> **Task statement**
From the passage on the Republican budget fight, reproduce word for word the part that begins with the words "But that would" and ends after the words "with President Obama.".

> **Text under study**
:::

Both the House and Senate will debate their budgets on the floor next week, and lawmakers will be soul-searching over whether they can support them.



“We’ve already had some pretty embarrassing situations, but I think not being able to pass a Republican budget on the floor would be the granddaddy of them all,” said Rep. Matt Salmon, Arizona Republican.

The big sticking point is a fight over defense spending. With Republicans in control of both chambers, defense hawks have said they must make good on promises to reverse years of cuts to the Pentagon in order to fight the war on terrorism and keep other adversarial countries tamed.

But that would require either politically difficult spending cuts or tax increases, or else the GOP will have to break the spending caps it imposed in a 2011 debt deal with President Obama.

“Each move left or right loses votes for the leadership. That makes it very difficult to govern even when you have a majority of the votes,” said Darrell West, director of governance studies at the Brookings Institution.

The House Committee on the Budget approved its blueprint on a 22-13 party line vote Thursday after a shaky 24 hours that highlighted the defense rift.

Budget Chairman Tom Price’s budget cuts $5.5 trillion from spending over 10 years, overhauls Medicare into a voucherlike system and makes steep cuts to welfare programs.

It also gets around spending caps by setting aside $94 billion for a war account known as the Overseas Contingency Operations fund — $36 billion more than President Obama’s $58 billion request.

Senate Republicans called the maneuver a gimmick, although they weren’t thrilled with their own plan, which included $58 billion in war funds for fiscal 2016 and maintained sequester caps in later years.

Sen. Marco Rubio, Florida Republican, said the plan “fails to prioritize our national defense after years of damaging cuts to our nation’s military,” and lawmakers amended it Thursday to recommend $96 billion in war money, matching the House’s new aim.

:::

> **Input data**
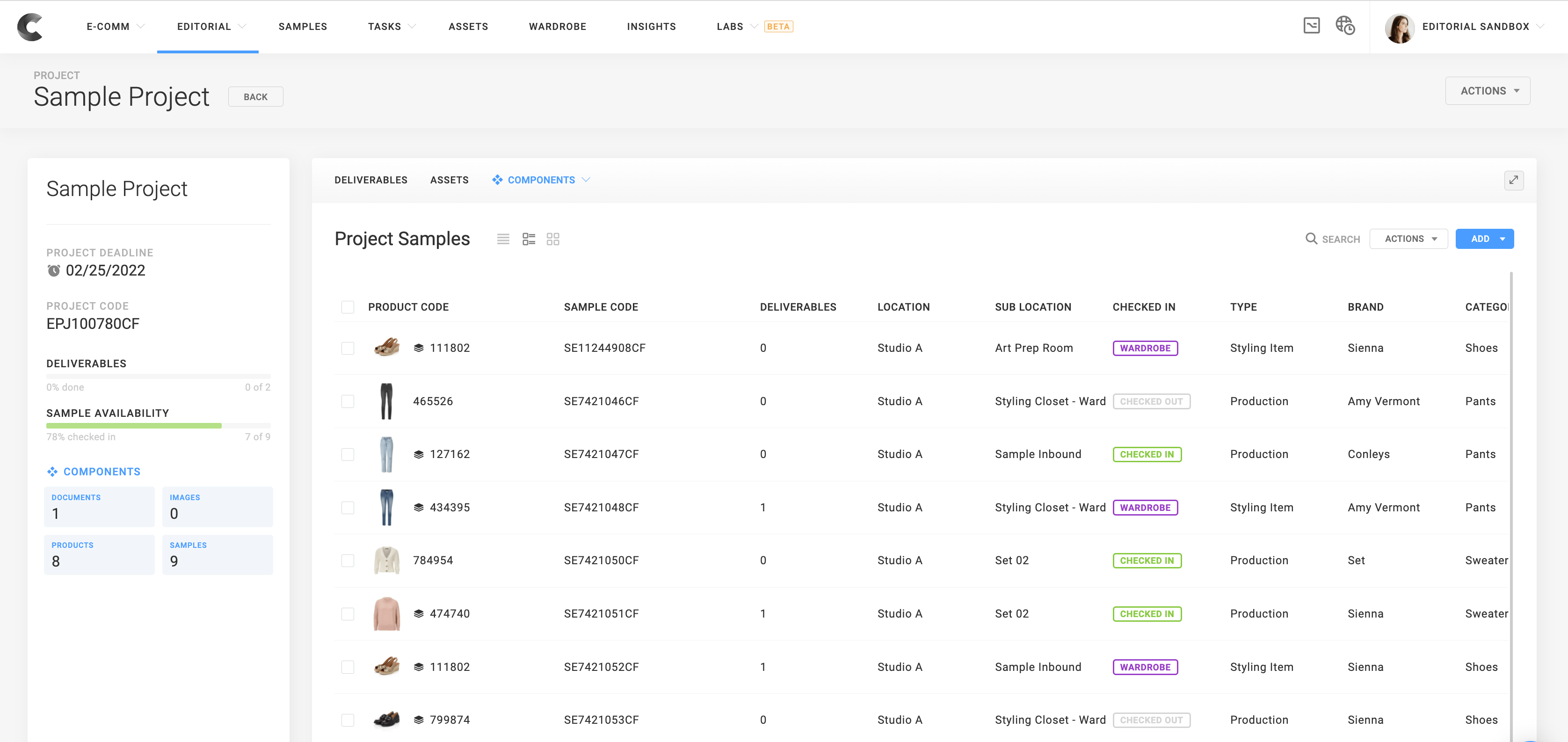This screenshot has width=1568, height=742.
Task: Open the pink sweater thumbnail 474740
Action: pos(386,613)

:::

> **Response**
But that would require either politically difficult spending cuts or tax increases, or else the GOP will have to break the spending caps it imposed in a 2011 debt deal with President Obama.